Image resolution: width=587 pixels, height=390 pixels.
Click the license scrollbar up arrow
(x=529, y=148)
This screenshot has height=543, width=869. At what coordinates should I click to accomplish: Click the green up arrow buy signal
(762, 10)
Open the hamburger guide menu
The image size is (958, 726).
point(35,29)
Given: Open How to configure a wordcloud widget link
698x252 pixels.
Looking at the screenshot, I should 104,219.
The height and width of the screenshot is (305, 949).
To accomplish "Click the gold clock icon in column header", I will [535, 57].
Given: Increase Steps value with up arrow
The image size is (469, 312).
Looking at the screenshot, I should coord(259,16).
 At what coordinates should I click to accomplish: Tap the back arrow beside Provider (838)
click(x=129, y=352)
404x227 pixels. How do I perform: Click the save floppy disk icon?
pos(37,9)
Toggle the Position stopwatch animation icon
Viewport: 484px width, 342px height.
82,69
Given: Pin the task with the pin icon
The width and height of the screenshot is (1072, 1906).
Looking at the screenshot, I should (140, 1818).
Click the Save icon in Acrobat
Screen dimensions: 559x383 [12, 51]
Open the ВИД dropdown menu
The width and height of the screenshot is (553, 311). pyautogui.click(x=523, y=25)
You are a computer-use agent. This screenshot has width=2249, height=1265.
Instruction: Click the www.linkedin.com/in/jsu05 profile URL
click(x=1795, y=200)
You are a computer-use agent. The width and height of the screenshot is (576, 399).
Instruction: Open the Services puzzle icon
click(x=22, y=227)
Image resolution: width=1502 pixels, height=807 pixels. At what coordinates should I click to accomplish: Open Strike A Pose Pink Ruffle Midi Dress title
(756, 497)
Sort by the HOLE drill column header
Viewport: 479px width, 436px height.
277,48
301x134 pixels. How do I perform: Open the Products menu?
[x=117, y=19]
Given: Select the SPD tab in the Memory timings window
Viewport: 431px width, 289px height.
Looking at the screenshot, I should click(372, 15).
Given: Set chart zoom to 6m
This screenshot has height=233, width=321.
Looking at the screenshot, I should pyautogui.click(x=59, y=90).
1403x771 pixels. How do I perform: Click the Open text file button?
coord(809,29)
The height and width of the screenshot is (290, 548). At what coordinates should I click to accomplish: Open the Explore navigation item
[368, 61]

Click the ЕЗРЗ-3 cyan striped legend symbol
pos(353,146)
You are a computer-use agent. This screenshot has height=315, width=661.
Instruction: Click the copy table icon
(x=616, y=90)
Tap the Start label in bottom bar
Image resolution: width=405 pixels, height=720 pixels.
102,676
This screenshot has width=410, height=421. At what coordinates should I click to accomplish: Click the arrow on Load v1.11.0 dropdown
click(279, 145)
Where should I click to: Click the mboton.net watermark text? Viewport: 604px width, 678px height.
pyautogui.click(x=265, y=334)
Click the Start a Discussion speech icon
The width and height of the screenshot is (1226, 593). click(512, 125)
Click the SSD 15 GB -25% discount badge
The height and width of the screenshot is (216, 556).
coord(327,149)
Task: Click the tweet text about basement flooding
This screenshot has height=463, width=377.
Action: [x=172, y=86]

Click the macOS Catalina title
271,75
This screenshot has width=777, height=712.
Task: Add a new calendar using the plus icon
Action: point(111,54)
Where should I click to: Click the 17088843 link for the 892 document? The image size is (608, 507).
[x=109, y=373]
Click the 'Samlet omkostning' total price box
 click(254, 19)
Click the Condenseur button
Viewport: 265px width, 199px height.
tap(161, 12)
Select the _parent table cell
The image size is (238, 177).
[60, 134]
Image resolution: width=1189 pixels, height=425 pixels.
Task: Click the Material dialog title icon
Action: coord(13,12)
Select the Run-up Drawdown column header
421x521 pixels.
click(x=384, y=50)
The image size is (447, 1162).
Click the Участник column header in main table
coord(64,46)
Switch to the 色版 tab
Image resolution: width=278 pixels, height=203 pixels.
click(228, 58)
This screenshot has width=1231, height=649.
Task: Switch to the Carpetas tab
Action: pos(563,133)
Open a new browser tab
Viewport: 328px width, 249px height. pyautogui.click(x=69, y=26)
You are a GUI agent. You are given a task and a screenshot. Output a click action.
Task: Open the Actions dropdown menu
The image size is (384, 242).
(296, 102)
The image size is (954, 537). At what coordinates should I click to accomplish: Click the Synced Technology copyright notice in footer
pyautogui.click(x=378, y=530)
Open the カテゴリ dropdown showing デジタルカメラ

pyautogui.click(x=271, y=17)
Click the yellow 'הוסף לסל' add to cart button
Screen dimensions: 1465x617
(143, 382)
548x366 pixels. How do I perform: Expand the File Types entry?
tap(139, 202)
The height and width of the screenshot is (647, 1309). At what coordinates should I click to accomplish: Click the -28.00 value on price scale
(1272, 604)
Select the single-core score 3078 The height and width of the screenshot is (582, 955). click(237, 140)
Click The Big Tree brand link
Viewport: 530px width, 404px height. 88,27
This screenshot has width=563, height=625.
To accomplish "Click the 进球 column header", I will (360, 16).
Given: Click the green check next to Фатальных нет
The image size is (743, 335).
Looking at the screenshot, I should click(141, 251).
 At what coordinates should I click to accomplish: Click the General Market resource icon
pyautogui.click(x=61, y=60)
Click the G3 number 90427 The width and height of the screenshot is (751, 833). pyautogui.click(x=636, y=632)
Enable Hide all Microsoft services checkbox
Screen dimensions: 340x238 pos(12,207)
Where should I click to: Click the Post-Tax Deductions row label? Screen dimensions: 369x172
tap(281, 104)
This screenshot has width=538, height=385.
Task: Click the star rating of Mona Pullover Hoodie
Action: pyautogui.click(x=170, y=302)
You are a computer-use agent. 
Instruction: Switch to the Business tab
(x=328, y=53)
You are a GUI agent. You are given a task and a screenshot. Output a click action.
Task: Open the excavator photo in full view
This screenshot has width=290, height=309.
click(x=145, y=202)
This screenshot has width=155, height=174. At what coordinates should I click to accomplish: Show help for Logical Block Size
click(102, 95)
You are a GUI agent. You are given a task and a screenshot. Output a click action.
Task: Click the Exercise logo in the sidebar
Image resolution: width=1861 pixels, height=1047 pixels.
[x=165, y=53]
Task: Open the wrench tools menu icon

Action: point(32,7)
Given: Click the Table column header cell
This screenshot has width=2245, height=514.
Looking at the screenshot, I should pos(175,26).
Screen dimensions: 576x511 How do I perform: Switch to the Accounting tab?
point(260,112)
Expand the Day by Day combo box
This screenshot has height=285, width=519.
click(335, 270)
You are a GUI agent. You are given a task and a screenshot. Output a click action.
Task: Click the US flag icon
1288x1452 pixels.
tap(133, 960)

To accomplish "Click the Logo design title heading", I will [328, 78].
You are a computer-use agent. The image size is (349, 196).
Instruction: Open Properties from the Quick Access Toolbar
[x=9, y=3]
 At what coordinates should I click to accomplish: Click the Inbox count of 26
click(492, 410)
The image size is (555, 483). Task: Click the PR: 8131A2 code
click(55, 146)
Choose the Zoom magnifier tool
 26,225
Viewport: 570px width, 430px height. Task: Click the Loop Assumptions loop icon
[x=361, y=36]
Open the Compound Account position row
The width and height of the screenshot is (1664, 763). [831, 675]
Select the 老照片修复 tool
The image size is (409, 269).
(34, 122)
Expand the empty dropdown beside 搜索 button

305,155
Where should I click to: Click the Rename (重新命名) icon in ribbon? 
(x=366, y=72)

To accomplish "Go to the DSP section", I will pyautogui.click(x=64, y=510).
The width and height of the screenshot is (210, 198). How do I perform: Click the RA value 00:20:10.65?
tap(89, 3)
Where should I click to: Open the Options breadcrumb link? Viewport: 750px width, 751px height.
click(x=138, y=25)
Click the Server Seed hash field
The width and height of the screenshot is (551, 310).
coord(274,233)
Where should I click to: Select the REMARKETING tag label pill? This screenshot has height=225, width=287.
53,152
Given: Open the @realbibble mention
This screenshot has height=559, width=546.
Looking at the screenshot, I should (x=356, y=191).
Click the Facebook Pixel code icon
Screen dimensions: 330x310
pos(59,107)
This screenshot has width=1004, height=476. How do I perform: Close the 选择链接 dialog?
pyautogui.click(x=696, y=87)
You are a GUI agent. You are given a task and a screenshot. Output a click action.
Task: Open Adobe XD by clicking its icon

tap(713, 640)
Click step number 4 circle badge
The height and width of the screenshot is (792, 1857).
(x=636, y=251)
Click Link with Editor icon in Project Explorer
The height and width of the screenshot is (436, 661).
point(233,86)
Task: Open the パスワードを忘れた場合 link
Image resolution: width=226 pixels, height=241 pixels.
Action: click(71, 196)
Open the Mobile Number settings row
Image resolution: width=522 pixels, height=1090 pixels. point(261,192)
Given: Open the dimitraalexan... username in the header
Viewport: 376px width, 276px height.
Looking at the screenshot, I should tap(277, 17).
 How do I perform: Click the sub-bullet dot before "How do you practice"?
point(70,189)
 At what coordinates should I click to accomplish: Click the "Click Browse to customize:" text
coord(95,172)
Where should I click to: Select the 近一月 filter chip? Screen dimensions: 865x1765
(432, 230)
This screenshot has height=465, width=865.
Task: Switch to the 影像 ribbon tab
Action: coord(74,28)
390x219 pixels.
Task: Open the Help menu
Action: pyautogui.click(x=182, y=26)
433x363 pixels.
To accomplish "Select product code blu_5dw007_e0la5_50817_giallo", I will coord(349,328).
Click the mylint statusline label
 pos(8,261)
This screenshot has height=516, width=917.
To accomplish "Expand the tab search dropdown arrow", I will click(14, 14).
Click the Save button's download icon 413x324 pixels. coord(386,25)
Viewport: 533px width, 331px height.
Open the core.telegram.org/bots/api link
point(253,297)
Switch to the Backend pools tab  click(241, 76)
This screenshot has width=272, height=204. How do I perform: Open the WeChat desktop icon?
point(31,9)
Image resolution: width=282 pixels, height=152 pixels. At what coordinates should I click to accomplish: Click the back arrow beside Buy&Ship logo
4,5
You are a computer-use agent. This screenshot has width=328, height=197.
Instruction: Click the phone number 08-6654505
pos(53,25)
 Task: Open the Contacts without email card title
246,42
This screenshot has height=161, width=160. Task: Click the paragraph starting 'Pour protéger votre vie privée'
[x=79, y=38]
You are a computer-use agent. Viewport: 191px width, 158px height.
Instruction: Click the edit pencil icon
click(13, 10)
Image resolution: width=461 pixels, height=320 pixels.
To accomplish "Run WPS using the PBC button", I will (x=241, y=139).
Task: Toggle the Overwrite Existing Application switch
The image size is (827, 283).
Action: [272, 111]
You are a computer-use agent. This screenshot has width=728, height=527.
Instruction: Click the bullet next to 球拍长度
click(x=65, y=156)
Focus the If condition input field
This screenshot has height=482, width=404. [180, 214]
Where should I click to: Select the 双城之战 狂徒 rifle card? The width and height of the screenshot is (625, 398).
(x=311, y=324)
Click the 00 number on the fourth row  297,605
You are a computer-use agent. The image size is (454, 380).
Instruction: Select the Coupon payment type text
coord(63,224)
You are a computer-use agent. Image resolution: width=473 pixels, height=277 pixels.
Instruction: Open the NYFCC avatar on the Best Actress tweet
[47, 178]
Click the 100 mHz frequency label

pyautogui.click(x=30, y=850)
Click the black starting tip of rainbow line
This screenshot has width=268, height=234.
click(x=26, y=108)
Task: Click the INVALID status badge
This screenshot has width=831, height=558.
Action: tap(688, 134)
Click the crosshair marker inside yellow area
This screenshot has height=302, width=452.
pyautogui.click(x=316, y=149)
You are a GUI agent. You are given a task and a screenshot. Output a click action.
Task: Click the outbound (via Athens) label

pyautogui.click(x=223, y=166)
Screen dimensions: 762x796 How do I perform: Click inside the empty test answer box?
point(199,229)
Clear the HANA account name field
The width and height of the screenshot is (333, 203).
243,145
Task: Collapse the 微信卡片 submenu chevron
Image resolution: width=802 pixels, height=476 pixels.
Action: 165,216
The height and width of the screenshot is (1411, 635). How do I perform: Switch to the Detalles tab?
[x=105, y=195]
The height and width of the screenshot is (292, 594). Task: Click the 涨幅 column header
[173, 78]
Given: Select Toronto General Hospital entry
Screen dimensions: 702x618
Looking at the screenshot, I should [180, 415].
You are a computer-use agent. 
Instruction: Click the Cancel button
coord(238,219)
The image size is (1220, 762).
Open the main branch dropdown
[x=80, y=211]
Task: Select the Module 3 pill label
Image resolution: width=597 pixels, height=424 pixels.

==============================

**PROMPT**
Proceeding from the line containing "Open the hamburger guide menu" through the line containing "The height and width of the screenshot is (305, 949).", transcribe the lines above exactly, both end lines included.

**TASK RESULT**
Open the hamburger guide menu
The image size is (958, 726).
point(35,29)
Given: Open How to configure a wordcloud widget link
698x252 pixels.
Looking at the screenshot, I should 104,219.
The height and width of the screenshot is (305, 949).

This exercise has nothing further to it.